Metlo Juice Shop
SQL Injection

One of the big vulnerabilities that are present on the Juice Shop app are SQL Injection attacks. To test for and catch these SQL Injection vulnerabilities, you can use Metlo’s powerful Testing feature.

1. Setup

You can use Metlo’s CLI to push predefined templates for Juice Shop SQL Injection, BOLA, and Broken Authentication vulnerabilities.

Bash
metlo juice-shop init-templates

Once the templates have been pushed to Metlo, you can view them in the Testing page. There are two types of SQL Injection templates: JUICE_SHOP_SQLI which checks if an endpoint returns a non error status code for requests with SQL Injection payloads and JUICE_SHOP_SQLI_TIME_BASED which sends Time-based SQL Injection payloads and checks if the database is forced to wait for a longer time interval.

2. Create Test

Next, you can create a test from your new JUICE_SHOP_SQLI template.

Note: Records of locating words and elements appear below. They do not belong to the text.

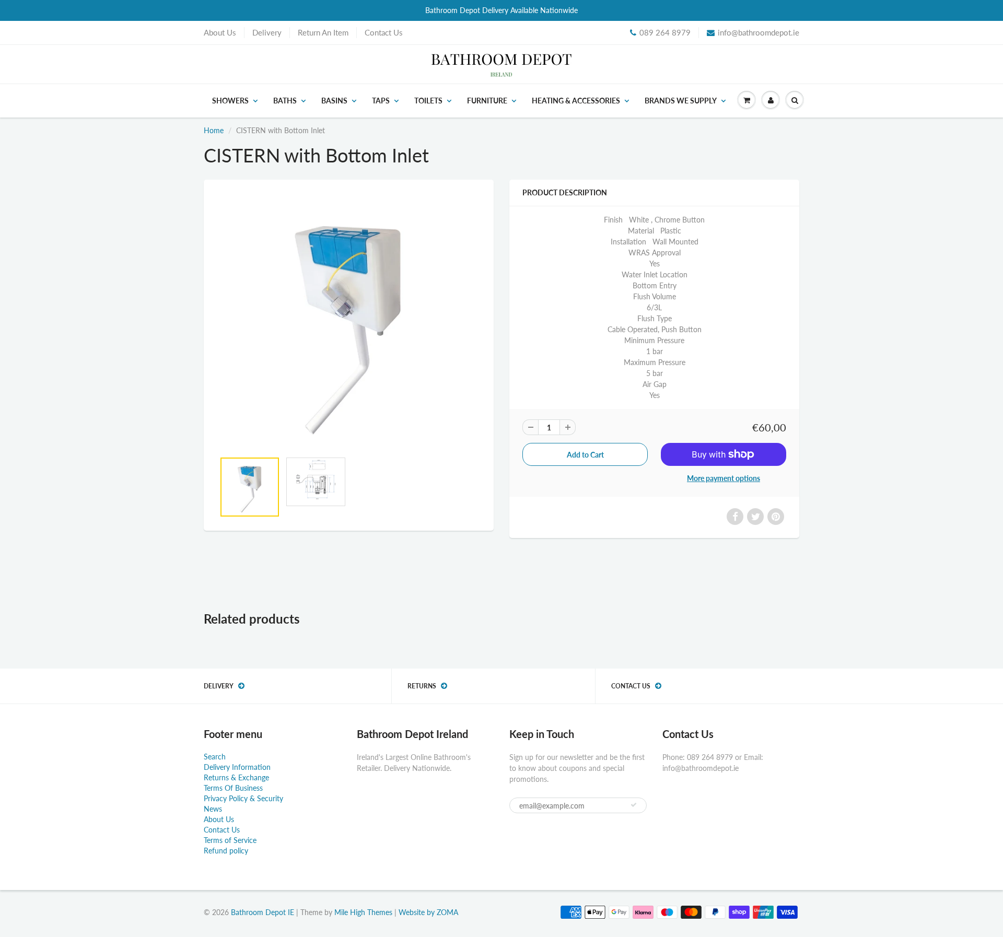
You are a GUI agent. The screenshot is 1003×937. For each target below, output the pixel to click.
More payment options (723, 478)
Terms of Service (230, 840)
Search (215, 756)
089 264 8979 (665, 32)
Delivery (267, 32)
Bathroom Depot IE (262, 912)
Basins (334, 100)
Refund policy (226, 850)
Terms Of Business (233, 787)
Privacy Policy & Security (243, 798)
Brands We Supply (681, 100)
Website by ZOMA (428, 912)
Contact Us (384, 32)
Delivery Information (237, 767)
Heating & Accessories (576, 100)
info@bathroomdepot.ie (758, 32)
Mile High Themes (363, 912)
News (213, 808)
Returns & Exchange (236, 777)
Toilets (428, 100)
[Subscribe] (633, 805)
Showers (230, 100)
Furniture (487, 100)
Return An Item (323, 32)
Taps (381, 100)
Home (214, 130)
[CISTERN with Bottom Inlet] (349, 320)
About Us (220, 32)
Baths (285, 100)
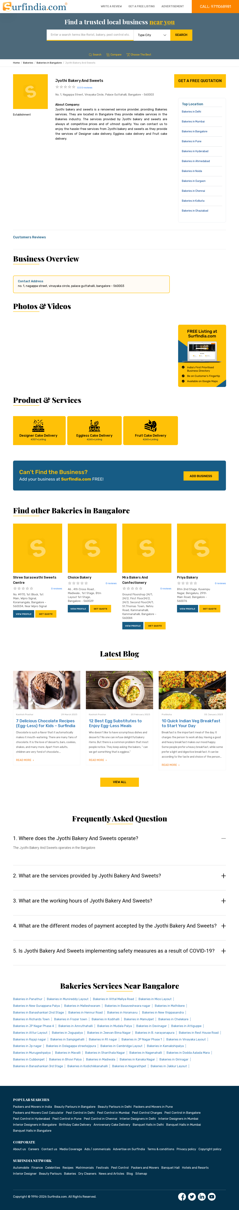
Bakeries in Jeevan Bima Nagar (109, 1032)
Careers (33, 1149)
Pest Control (120, 1167)
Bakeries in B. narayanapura (154, 1032)
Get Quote (46, 614)
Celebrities (52, 1167)
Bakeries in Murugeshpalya (32, 1052)
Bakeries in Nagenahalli (145, 1052)
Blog (130, 1173)
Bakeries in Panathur (27, 999)
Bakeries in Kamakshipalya (165, 1046)
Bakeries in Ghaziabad (195, 210)
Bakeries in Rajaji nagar (29, 1039)
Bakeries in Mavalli (68, 1052)
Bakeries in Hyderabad (195, 151)
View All (119, 782)
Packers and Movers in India (32, 1106)
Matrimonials (85, 1167)
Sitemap (141, 1173)
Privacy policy (186, 1149)
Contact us (49, 1149)
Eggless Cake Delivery (94, 437)
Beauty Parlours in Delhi (115, 1106)
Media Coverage (71, 1149)
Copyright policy (209, 1149)
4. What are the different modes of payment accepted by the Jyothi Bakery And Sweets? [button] (115, 926)
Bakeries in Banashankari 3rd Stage (38, 1066)
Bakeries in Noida (192, 171)
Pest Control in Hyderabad (31, 1118)
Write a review (111, 6)
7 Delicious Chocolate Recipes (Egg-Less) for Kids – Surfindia (45, 723)
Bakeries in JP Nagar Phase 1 (142, 1039)
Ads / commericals (97, 1149)
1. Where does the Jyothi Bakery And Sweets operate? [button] (75, 838)
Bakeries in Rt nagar (103, 1039)
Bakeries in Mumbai (193, 121)
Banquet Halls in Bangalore (32, 1130)
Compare (116, 54)
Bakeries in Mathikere (170, 1006)
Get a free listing (141, 6)
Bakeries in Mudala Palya (114, 1026)
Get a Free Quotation (200, 81)
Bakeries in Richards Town (31, 1019)
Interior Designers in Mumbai (178, 1118)
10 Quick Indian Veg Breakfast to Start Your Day (191, 723)
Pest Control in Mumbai (113, 1112)
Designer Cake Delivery (38, 437)
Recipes (68, 1167)
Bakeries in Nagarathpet (129, 1066)
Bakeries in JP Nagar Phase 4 (33, 1026)
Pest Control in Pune (66, 1118)
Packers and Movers (145, 1167)
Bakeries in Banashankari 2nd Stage (38, 1012)
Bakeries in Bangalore (49, 62)
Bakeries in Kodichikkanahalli (87, 1066)
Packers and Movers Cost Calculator (38, 1112)
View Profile (24, 614)
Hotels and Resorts (195, 1167)
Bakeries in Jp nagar (27, 1046)
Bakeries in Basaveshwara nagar (127, 1006)
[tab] (119, 846)
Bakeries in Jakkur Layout (169, 1066)
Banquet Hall (170, 1167)
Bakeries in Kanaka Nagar (137, 1059)
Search (181, 35)
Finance (37, 1167)
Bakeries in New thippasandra (163, 1012)
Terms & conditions (160, 1149)
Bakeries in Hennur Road (85, 1012)
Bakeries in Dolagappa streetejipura (71, 1046)
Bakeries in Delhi (191, 111)
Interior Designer (25, 1173)
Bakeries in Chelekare (173, 1019)
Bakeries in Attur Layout (30, 1032)
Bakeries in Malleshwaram (82, 1006)
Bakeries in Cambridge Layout (121, 1046)
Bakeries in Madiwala (100, 1059)
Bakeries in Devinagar (151, 1026)
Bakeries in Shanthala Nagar (105, 1052)
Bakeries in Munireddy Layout (68, 999)
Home (16, 62)
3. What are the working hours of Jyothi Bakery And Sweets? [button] (82, 901)
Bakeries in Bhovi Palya (65, 1059)
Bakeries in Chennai (193, 191)
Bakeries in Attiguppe (186, 1026)
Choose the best (141, 54)
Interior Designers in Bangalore (35, 1124)
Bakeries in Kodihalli (106, 1019)
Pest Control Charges (147, 1112)
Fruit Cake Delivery (150, 437)
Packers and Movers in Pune (153, 1106)
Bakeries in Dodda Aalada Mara (188, 1052)
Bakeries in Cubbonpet (29, 1059)
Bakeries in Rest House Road (199, 1032)
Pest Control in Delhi (80, 1112)
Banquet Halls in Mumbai (183, 1124)
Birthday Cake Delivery (75, 1124)
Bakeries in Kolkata (193, 200)
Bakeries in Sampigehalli (67, 1039)
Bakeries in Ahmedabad (196, 161)
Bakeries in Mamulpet (139, 1019)
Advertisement (173, 6)
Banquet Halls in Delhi (148, 1124)
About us (19, 1149)
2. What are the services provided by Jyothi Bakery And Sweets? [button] (87, 876)
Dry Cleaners (87, 1173)
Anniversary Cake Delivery (112, 1124)
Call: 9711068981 (215, 6)
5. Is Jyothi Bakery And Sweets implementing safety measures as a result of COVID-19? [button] (114, 951)
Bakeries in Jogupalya (67, 1032)
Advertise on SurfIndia (129, 1149)
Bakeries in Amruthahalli (75, 1026)
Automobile (21, 1167)
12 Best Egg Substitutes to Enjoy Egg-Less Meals (115, 723)
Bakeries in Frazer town (70, 1019)
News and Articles (111, 1173)
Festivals (102, 1167)
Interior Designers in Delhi (138, 1118)
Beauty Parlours (50, 1173)
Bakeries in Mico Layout (155, 999)
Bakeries (28, 62)
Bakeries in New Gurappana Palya (36, 1006)
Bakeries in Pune (191, 141)
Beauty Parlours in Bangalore (74, 1106)
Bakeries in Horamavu (122, 1012)
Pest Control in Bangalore (182, 1112)
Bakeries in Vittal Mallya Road (113, 999)
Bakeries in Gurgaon (194, 181)
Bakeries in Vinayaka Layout (186, 1039)
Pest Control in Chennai (100, 1118)
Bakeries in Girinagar (173, 1059)
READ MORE (24, 760)
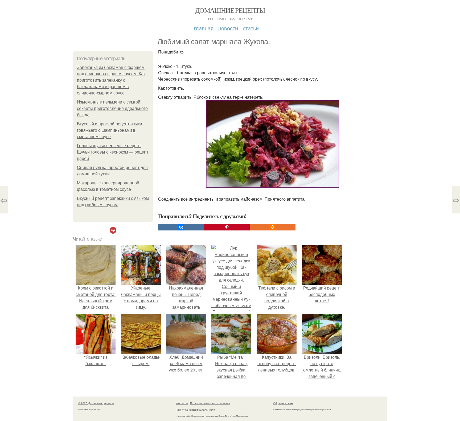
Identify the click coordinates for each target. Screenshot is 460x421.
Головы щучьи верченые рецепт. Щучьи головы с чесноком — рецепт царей (112, 152)
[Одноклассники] (272, 227)
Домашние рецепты (230, 10)
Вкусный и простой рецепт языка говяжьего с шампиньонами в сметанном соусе (109, 130)
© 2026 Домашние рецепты (96, 403)
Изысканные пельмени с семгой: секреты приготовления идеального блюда (112, 108)
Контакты (182, 403)
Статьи (251, 28)
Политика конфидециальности (195, 409)
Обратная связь (283, 403)
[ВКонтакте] (181, 227)
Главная (203, 28)
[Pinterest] (227, 227)
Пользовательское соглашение (210, 403)
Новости (228, 28)
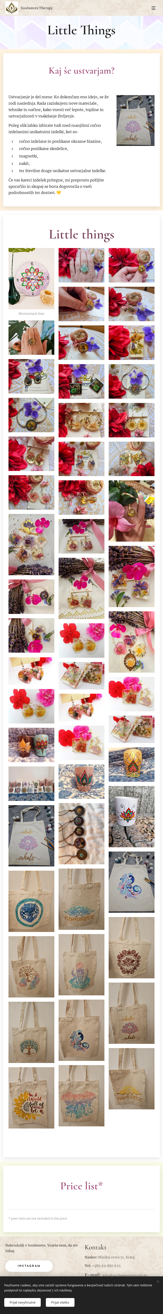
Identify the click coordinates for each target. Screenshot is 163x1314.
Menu (153, 8)
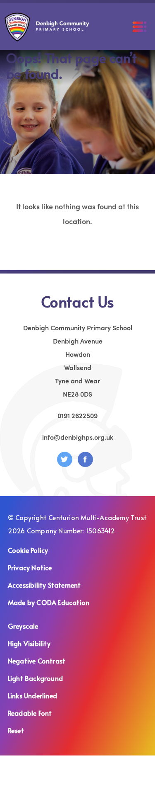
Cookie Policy (28, 549)
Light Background (35, 678)
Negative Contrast (36, 660)
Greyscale (23, 625)
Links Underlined (32, 695)
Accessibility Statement (44, 584)
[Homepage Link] (47, 38)
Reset (16, 730)
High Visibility (29, 643)
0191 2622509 (77, 415)
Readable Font (30, 712)
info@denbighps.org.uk (77, 436)
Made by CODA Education (59, 603)
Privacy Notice (30, 567)
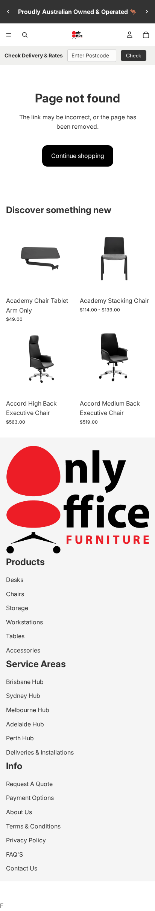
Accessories (23, 650)
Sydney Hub (23, 695)
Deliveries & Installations (40, 752)
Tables (15, 636)
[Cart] (146, 35)
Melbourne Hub (27, 710)
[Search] (25, 35)
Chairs (15, 593)
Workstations (24, 622)
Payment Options (30, 797)
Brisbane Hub (25, 682)
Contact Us (21, 868)
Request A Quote (29, 784)
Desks (14, 579)
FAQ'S (14, 854)
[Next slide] (146, 11)
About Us (19, 812)
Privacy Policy (26, 840)
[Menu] (8, 35)
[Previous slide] (8, 11)
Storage (17, 608)
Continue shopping (77, 155)
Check (133, 56)
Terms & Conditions (33, 826)
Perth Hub (20, 738)
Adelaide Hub (25, 724)
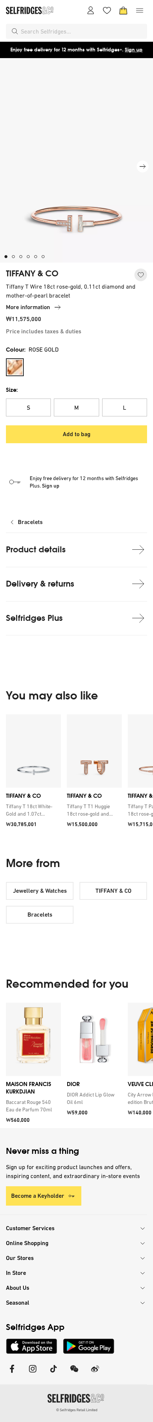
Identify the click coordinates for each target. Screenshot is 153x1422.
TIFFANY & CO (32, 274)
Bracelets (30, 522)
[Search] (15, 31)
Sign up (134, 50)
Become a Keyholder (37, 1195)
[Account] (90, 10)
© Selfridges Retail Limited (76, 1410)
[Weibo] (95, 1373)
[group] (76, 773)
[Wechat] (74, 1373)
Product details (36, 549)
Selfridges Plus (34, 618)
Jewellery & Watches (40, 890)
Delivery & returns (40, 583)
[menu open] (139, 10)
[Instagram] (33, 1373)
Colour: (32, 349)
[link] (32, 810)
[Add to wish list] (140, 275)
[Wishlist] (107, 10)
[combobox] (82, 31)
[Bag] (123, 10)
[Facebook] (12, 1373)
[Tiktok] (53, 1373)
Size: (12, 389)
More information (28, 307)
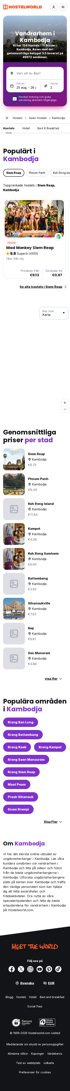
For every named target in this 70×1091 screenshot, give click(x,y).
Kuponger (37, 1053)
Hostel (12, 242)
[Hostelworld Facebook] (12, 969)
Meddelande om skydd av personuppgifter (35, 1044)
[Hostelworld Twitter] (21, 969)
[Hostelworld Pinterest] (49, 969)
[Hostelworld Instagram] (30, 969)
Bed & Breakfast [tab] (48, 128)
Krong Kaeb (17, 747)
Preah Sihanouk (20, 797)
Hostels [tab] (9, 128)
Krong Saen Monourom (26, 759)
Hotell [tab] (26, 128)
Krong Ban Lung (20, 722)
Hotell (33, 997)
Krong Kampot (50, 747)
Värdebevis (54, 1053)
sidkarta (49, 1063)
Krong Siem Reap (21, 772)
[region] (35, 359)
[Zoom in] (65, 403)
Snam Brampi (18, 809)
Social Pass (34, 1006)
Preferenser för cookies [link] (35, 1072)
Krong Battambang (23, 735)
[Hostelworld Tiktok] (58, 969)
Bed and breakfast (52, 997)
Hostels (21, 997)
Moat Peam (17, 784)
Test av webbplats (28, 1063)
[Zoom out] (65, 409)
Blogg (9, 997)
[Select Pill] (54, 7)
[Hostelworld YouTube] (40, 969)
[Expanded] (7, 118)
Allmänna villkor (18, 1053)
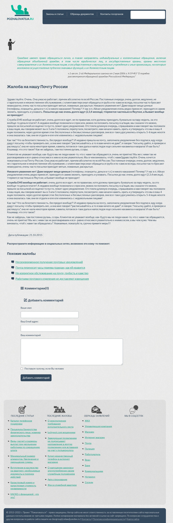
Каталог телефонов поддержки (21, 422)
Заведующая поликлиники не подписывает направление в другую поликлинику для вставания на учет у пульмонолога (63, 444)
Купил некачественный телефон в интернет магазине (60, 458)
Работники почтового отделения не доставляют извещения (52, 278)
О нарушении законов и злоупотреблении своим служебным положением (61, 470)
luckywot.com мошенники (61, 432)
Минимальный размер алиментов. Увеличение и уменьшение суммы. (24, 458)
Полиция (90, 448)
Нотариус (90, 476)
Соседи (89, 482)
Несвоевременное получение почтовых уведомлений (49, 262)
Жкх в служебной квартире (62, 485)
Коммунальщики (94, 471)
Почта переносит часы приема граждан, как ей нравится (50, 267)
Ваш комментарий (31, 335)
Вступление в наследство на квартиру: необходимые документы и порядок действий (25, 472)
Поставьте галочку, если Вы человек (44, 368)
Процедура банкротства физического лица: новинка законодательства (25, 432)
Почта (88, 443)
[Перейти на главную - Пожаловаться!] (20, 13)
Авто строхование (57, 479)
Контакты (86, 519)
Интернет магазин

Go to the Endpoints page in the Metlo Web App and search for this endpoint /rest/user/login. Go to the Endpoint Overview page for that endpoint and click on the Tests tab. Now, click Generate Test and JUICE_SHOP_SQLI on the drop-down menu. You should now see the test yaml which was generated from the template you pushed earlier. If you want to read in more depth about how the Testing feature works, you can check out our docs on writing a test.

3. Run Test

Now, you can hit the Run button to see if the tests pass. One of the request assertions failed because the request successfully logged in as an admin user using a SQL injection payload for the email field.

You can also create a test for Time-based SQL Injection attacks. Follow the same directions as in Steps 2 and 3 but when clicking Generate Test, select the JUICE_SHOP_SQLI_TIME_BASED option from the drop-down menu instead.